Freshwater Mussel Life History and Reproduction
Life in the Mud
Adult mussels don't have a very exciting life. They stay in one spot, bury their anterior end in the soft river bottom, and leave the posterior end and two siphons exposed (like snorkels). They continuously pump water through their bodies. The water enters through the incurrent siphon, makes a U-turn and exits via the anal siphon. The mussel uses its gills to filter oxygen and food from the water. Their food consists of plankton (microscopic plants and animals) and other organic matter suspended in the water. Essentially, they are doing us a favor—as they eat, they are cleaning our water.
Reproduction and the Youngins
Are mussels and clams different?Basically, bivalves, mussels, and clams are all the same—mollusks with two shells (or valves) that can be opened and closed. There are many species and some are more commonly called clams or mussels.
In the summer when mussels are ready to reproduce, the males merely release sperm into the water, and the females catch what they can. The sperm is siphoned by the female and used to fertilize her eggs internally. Obviously, if they aren't grouped fairly closely, reproduction is hard to achieve. After fertilization, the female then holds up to several thousand eggs at a time in her gills. There they can obtain oxygen and have a place to brood until they develop into glochidia—the larval stage of mussels.
It is the larval stage that is more exciting! In the late spring or early summer, the glochidia are expelled into the water where they have to fend for themselves. They need to attach themselves to the gills of a host fish within a couple days. Most freshwater mussels team up with only one type of fish. Our northwest species favor salmon and without salmon as hosts, mussels cannot successfully reproduce.

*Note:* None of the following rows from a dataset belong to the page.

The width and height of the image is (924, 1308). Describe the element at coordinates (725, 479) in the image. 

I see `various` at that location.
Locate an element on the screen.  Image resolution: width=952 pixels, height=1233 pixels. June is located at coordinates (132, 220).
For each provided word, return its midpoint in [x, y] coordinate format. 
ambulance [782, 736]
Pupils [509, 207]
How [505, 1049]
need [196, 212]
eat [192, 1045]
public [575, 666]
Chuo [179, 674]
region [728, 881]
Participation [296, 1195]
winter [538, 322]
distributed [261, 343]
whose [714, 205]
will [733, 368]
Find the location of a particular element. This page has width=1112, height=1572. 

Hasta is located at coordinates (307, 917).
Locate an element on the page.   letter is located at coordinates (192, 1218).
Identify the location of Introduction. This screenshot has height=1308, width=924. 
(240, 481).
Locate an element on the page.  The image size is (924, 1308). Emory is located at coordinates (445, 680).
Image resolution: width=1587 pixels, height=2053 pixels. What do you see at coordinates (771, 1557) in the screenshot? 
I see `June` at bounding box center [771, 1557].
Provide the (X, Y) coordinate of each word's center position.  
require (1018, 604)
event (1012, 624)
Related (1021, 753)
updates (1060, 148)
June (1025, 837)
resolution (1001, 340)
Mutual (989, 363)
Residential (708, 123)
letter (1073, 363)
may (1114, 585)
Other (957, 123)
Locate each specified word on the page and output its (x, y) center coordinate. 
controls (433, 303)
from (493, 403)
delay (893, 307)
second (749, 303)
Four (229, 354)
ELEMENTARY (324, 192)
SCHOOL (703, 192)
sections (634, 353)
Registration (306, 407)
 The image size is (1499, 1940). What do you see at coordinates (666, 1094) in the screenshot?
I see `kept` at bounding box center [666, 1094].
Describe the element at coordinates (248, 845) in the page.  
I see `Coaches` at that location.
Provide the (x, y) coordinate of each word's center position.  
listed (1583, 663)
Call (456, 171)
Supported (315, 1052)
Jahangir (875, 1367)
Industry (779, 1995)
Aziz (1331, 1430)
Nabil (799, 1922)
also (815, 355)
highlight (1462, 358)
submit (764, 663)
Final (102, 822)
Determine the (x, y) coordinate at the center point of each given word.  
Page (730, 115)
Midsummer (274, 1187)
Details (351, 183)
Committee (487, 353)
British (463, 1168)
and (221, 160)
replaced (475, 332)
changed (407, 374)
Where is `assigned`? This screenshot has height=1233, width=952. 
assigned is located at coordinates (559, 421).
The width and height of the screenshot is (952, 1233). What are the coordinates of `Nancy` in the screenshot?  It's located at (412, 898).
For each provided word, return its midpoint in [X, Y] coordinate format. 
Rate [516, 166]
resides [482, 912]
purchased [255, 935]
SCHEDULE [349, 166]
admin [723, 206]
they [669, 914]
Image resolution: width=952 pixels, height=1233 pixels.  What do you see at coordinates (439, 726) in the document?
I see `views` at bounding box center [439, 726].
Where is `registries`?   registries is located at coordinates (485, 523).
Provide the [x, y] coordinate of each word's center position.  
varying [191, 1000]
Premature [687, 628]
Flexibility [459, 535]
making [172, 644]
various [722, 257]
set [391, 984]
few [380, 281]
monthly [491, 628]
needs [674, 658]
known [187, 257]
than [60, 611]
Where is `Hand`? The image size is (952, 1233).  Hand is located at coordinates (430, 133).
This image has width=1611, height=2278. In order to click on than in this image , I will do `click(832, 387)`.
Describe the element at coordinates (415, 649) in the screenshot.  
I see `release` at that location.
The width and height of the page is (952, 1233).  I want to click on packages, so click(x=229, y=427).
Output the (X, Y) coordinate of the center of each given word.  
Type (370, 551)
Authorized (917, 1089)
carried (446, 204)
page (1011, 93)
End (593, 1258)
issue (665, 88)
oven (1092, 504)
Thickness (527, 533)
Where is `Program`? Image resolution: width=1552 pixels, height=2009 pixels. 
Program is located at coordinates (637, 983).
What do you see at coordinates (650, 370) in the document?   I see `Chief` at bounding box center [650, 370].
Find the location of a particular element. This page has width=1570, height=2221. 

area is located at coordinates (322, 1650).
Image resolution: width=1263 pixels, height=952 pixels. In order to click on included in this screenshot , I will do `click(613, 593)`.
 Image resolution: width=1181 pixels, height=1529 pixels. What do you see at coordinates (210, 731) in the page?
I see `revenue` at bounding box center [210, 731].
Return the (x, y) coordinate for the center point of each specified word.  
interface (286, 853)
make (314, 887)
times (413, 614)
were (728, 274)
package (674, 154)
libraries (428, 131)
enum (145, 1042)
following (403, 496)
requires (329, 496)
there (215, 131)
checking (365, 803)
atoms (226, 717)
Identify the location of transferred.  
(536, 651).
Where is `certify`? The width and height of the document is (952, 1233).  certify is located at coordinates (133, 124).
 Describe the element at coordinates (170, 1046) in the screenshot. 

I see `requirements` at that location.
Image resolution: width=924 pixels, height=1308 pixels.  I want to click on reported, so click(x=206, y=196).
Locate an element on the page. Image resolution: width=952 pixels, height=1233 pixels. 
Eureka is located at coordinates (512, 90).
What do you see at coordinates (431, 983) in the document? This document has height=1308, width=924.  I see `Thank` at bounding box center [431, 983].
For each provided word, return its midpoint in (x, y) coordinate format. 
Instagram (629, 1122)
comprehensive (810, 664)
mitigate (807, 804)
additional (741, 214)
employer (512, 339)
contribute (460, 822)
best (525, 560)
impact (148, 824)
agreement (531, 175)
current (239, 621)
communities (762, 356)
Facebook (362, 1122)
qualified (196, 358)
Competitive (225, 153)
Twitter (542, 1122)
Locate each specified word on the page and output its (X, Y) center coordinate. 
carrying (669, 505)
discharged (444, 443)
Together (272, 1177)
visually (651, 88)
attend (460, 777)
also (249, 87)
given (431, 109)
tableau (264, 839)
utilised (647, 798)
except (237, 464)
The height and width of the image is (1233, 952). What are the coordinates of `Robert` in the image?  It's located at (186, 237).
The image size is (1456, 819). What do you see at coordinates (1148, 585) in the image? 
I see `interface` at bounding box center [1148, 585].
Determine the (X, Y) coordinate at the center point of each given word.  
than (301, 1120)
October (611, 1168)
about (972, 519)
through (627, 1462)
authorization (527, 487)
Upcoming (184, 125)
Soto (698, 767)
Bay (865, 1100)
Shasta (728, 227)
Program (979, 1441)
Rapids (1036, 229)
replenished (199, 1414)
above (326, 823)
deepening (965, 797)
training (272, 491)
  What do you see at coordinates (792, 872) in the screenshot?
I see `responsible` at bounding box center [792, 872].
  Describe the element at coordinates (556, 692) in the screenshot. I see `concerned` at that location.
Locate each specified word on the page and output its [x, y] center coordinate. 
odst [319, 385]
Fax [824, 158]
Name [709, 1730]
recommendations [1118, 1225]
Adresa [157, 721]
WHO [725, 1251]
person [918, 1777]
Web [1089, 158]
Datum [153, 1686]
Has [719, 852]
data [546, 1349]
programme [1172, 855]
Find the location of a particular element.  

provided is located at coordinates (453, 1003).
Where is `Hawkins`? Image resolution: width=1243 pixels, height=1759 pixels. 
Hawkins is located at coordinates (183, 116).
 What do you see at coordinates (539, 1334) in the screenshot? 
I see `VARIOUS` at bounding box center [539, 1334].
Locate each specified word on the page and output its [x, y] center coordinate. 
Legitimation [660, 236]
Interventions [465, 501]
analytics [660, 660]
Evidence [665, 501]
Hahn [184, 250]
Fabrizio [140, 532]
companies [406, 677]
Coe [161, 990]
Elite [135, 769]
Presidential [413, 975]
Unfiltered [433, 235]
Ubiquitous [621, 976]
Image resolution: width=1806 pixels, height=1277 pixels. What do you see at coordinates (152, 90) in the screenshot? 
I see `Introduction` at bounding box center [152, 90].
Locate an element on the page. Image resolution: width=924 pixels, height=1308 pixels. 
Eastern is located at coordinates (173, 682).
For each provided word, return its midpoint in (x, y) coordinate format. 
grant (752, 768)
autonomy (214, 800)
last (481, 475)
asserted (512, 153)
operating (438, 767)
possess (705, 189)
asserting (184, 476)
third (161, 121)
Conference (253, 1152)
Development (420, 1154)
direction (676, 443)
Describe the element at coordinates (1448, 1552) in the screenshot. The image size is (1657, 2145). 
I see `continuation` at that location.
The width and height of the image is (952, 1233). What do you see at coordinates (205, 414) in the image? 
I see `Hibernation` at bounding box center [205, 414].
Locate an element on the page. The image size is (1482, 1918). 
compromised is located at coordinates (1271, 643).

Once the larval mussels attach to the fish, the fish body reacts to cover them with cells—an unconscious action that forms a cyst, where the glochidia remain for two to five weeks (depending on the temperature). Hitchhiking on a fish is a baby mussel's only opportunity to travel and experience more of the world, and traveling this way results in a free ride to a new home. After the mussels change from the larval form and begin to resemble adults, they break out of the cyst and fall to the bottom of the stream where they bury themselves in the bottom and begin to live an independent life. Only one in a million survive to the adult stage, but to offset these low odds, mussels lead a very long reproductive life and produce millions of eggs per year!
The Local Yokels
Do mussels have blood?Yes. Most have clear or bluish blood and they have little hearts to pump their blood. A couple species have red blood because they use hemoglobin to carry oxygen just like in mammals rather than the hemocyanin that makes blood clear in the other species.
Although one would expect to see mussels in most of our streams and rivers, they often aren't there. They are only found in the cleanest streams and rivers with cool, clear water and bottoms that aren't muddy. Western pearlshell (Margaritifera falcata) live in rivers and streams with cool, flowing water. Adults prefer sand/gravel substrates, and the juveniles prefer well-oxygenated sand, which is usually found behind debris jams or at the base of woody debris. The most common mussel in our area is M. falcata with observations in an area of northern Big Bear Creek of up to 150 mussels per half square meter (Rensel 1992). An identification tip: most Margaritifera falcata have purple color on the inside of their shell and other local mussels do not.
Oregon floaters (Anodonta oregonensis) are found in slower moving water. They are commonly found in mud, sand, or fine gravel beds. The juveniles attach to gravel in well aerated, flowing waters but the attachment threads dissolve as they age and the mussels are washed downstream where they settle to the sandy bottom in slower moving water. The Anodonta has also been seen in our area.
Western ridgemussel (Gonidea angulata) are found in rivers and only in Pacific drainages (Toy 1998).